Problem description: Count the lines in the items below that contain the string "coord", with case counting, and give only the number.

Task inputs:
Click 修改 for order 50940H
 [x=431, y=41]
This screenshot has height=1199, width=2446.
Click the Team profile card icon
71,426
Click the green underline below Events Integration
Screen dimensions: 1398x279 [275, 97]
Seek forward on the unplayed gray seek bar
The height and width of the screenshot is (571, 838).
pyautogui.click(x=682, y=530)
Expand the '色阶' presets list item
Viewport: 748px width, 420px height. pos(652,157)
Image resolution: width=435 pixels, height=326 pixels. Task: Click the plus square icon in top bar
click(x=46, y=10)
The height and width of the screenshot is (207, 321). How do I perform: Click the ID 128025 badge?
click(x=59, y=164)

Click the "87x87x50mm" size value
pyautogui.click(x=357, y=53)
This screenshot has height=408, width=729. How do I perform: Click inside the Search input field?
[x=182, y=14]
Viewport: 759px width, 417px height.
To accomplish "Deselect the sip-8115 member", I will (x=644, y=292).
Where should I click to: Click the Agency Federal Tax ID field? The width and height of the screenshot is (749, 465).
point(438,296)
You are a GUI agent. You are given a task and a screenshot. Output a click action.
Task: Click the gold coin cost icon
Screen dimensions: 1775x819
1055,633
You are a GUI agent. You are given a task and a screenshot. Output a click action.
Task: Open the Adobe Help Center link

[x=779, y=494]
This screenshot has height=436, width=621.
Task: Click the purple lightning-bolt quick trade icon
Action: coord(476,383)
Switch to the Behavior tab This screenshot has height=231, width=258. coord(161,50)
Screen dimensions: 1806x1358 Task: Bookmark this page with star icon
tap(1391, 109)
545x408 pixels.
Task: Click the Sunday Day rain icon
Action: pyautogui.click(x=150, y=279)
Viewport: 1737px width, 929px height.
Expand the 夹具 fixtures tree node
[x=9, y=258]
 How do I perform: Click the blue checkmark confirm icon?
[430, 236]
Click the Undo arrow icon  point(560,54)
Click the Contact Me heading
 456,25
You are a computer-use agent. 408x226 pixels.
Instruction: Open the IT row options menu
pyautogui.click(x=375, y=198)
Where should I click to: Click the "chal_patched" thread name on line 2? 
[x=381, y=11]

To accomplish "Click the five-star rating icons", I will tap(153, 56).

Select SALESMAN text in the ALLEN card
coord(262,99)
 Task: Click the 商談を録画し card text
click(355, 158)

Reply to the exercise: 3